Con le spalle al muro per via di un deficit previsto quest’anno al 6% e di un debito di oltre 3.200 miliardi (112% del Pil) divenuto «colossale», come l’ha definito il neopremier Michel Barnier in Parlamento, la Francia si appresta a sperimentare una versione aggiornata della tassa patrimoniale, ovvero la misura più discussa di una “cura da cavallo” che prevede soprattutto tagli sensibili nella spesa pubblica — equivalenti a «due terzi dello sforzo» complessivo —, una razionalizzazione della spesa (come certi affitti esorbitanti pagati fin qui dallo Stato in immobili di pregio) e un rilancio della lotta all’evasione fiscale. Sul debito, non c’è altra scelta, secondo Barnier, perché «se viene trascurato, spingerà il nostro Paese sul bordo del precipizio».
Ma che forma prenderà la fiscalità eccezionale? Per ora, da Palazzo Matignon e dal ministero dell’Economia sono giunte soprattutto rassicurazioni sul carattere «mirato» e «temporaneo» della misura la cui bussola resterà «un’esigenza di giustizia fiscale». Come dire che, anche per la cultura politica di Barnier, uomo di centrodestra e non proprio un ardente promotore della fiscalità, il governo cercherà d’evitare il rischio d’essere accusato di «fiscalismo punitivo».
In ogni caso, si tratterà di una leva verso gli obiettivi contabili fissati da Barnier: far scendere il deficit al 5% l’anno prossimo, in vista di un ritorno solo nel 2029 sotto la soglia del 3% prevista da Maastricht. Come hanno sottolineato subito pure tanti economisti transalpini, si tratta in fondo di obiettivi piuttosto soft che non sembrano affatto prefigurare un piano “duro” d’austerità. Entro l’anno prossimo, se le previsioni di crescita saranno rispettate, Parigi cercherà di “ricavare” in tutto circa 27 miliardi.
Nell’insieme, le misure fiscali eccezionali previste saranno concepite per riportare all’erario circa 9 miliardi. Nel caso delle aziende, sono nel mirino di una tassa speciale quelle «che realizzano profitti importanti», indipendentemente, a quanto pare, della portata del giro d’affari. Per quanto riguarda i patrimoni personali e familiari, Barnier ha parlato di un «contributo eccezionale per i francesi più agiati, allo scopo di evitare le strategie di defiscalizzazione dei più grossi contribuenti».

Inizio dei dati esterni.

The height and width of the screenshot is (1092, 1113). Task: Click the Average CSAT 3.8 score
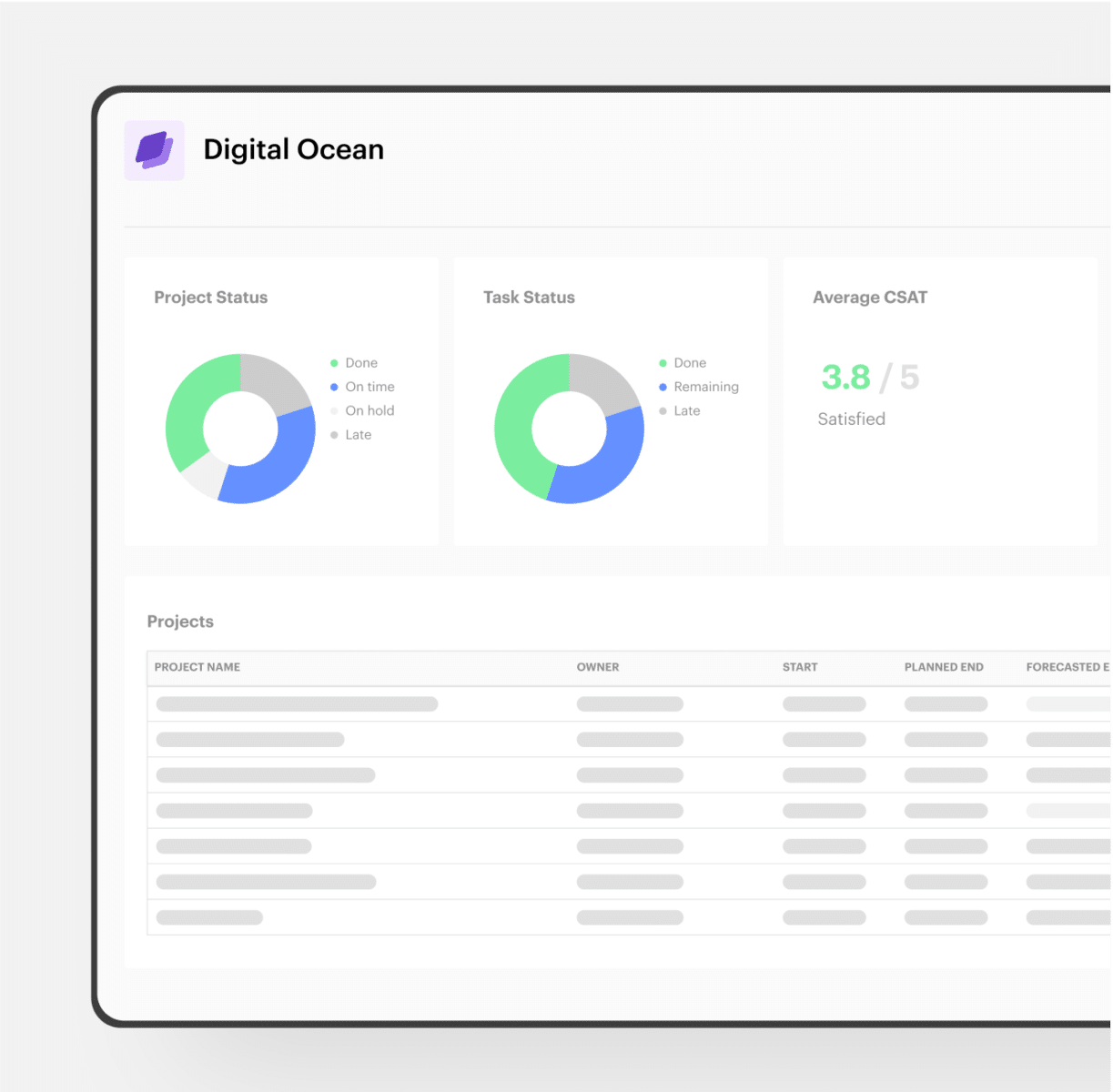point(846,377)
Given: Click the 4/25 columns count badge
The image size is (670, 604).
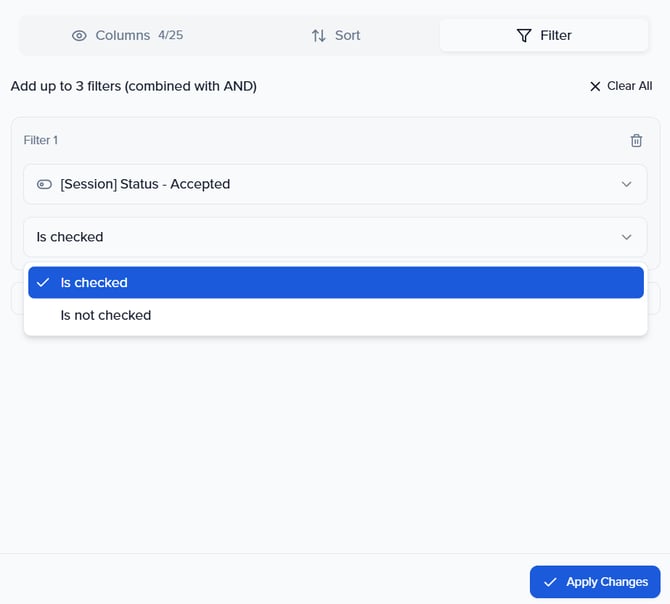Looking at the screenshot, I should click(170, 36).
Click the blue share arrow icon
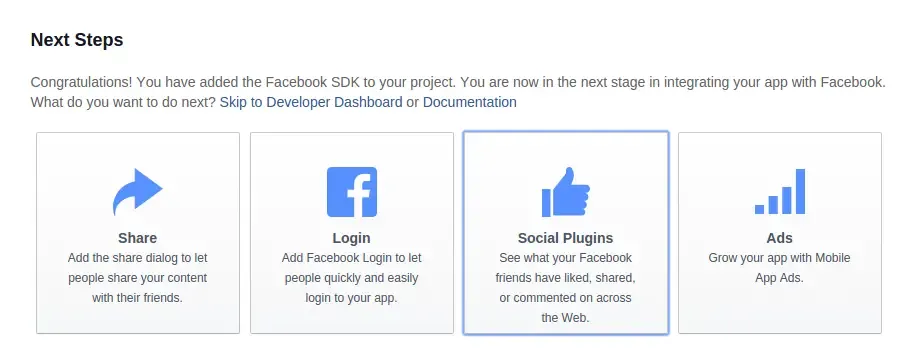Screen dimensions: 918x363 [138, 192]
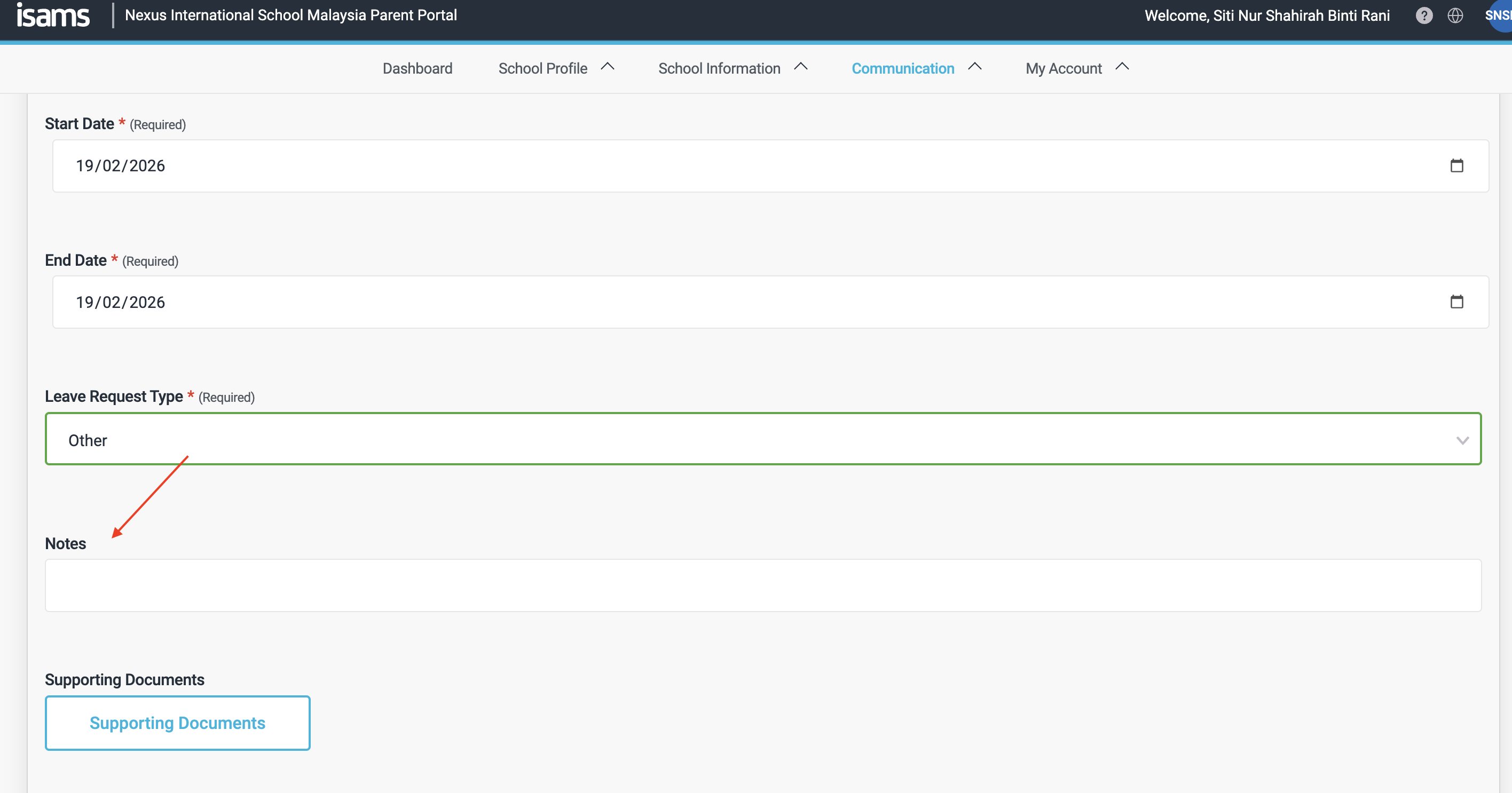This screenshot has width=1512, height=793.
Task: Open the SNS user avatar
Action: click(x=1499, y=16)
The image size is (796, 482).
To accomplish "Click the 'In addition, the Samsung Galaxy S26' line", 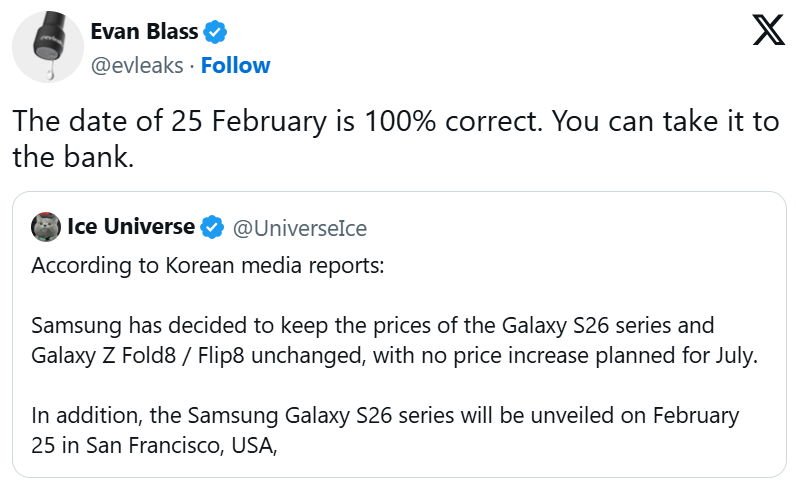I will tap(385, 415).
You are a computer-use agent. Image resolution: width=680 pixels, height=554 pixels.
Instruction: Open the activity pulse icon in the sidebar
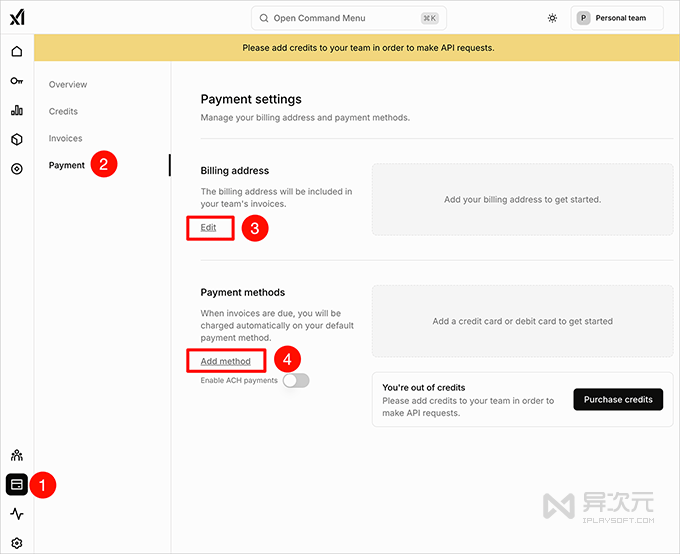(x=17, y=514)
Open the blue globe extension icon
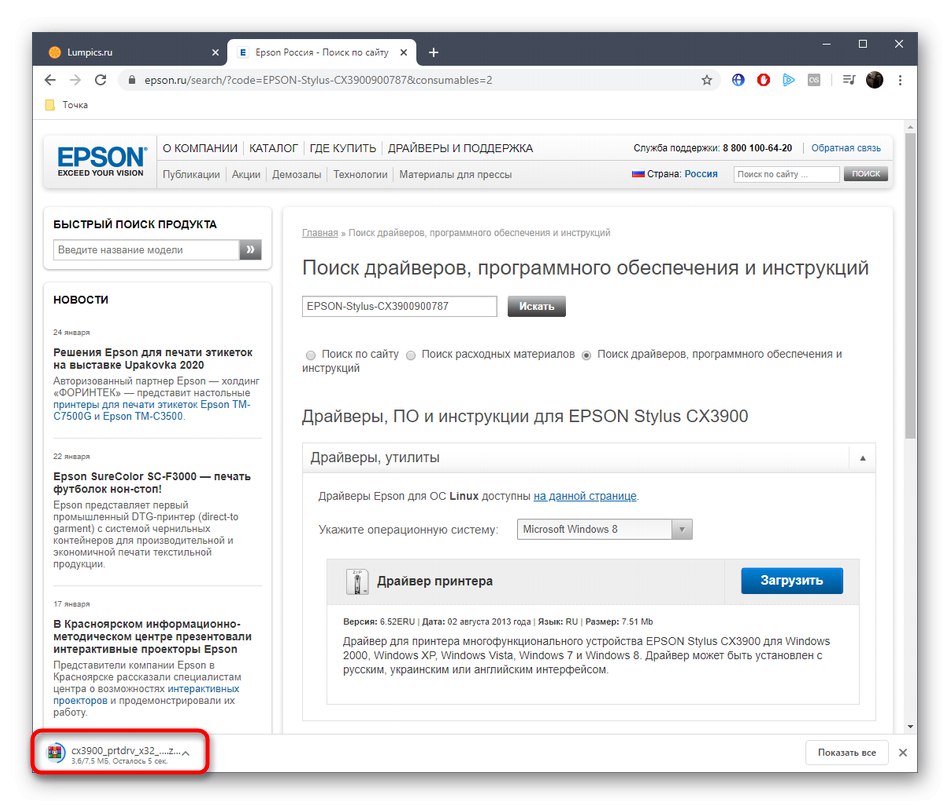This screenshot has width=950, height=805. (x=738, y=79)
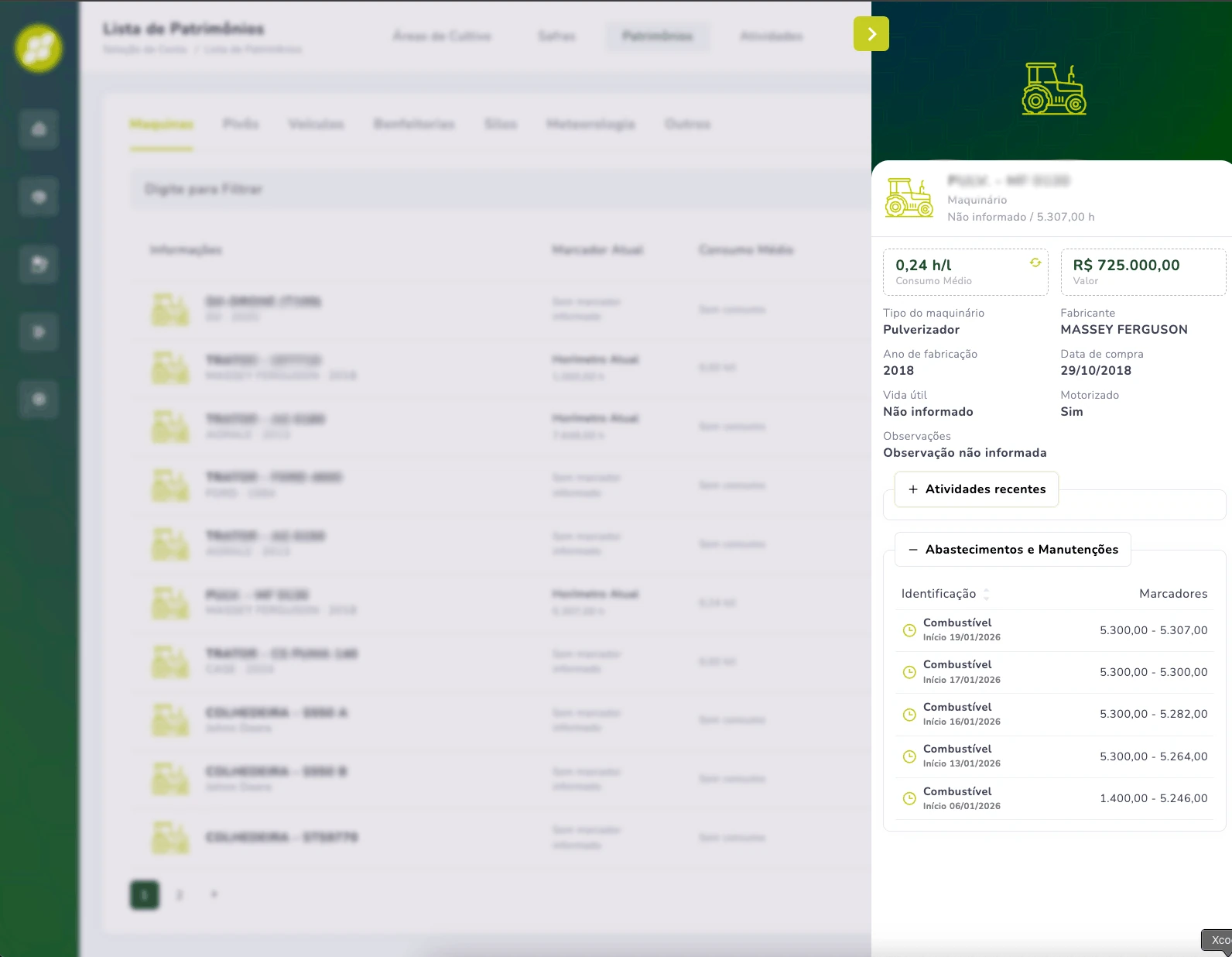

Il ministro del Bilancio, Laurent Saint-Martin, ha precisato che dovrebbe essere interessata solo una cerchia minima di contribuenti, ovvero circa lo 0,3%. In altri termini, un totale di 65mila persone. Ad esempio, i nuclei familiari senza figli con redditi superiori a 500mila euro all’anno.
Chiaramente, si vogliono evitare certi errori del passato e in particolare il rischio di penalizzare dei capitali strategici per la crescita economica. Secondo gli esperti, la formulazione scelta dal premier sembra prefigurare la definizione di una soglia minima di tassazione per i più ricchi. In altri termini, a partire da un certo livello elevato di redditi, il contribuente non dovrebbe più potersi avvalere di alcun mezzo per ritrovarsi al di sotto del livello predefinito di tassazione.
Fin qui, grazie a squadre di consulenti, i più abbienti sono stati in grado di avvalersi soprattutto delle cosiddette ‘nicchie fiscali’ — deroghe tributarie ad hoc per facilitare ad esempio gli investimenti in certi settori o territori —, riuscendo di fatto così ad alleggerire il proprio tasso d’imposizione effettivo, portandolo in certi casi anche ben al di sotto di quello teorico. In futuro, in caso di operazioni di questo tipo, l’erario dovrebbe essere in misura di reclamare al contribuente la differenza, in modo da riportare la tassazione effettiva al livello minimo previsto.
Secondo molti politologi, Barnier, anche volendo, non potrebbe accrescere più di tanto la pressione fiscale, poiché la risicata maggioranza relativa che lo sostiene, composta dai 3 partiti centristi dell’arco presidenziale macroniano e dal centrodestra neogollista, ha fatto da tempo dell’alleggerimento fiscale una grande priorità programmatica e di campagna.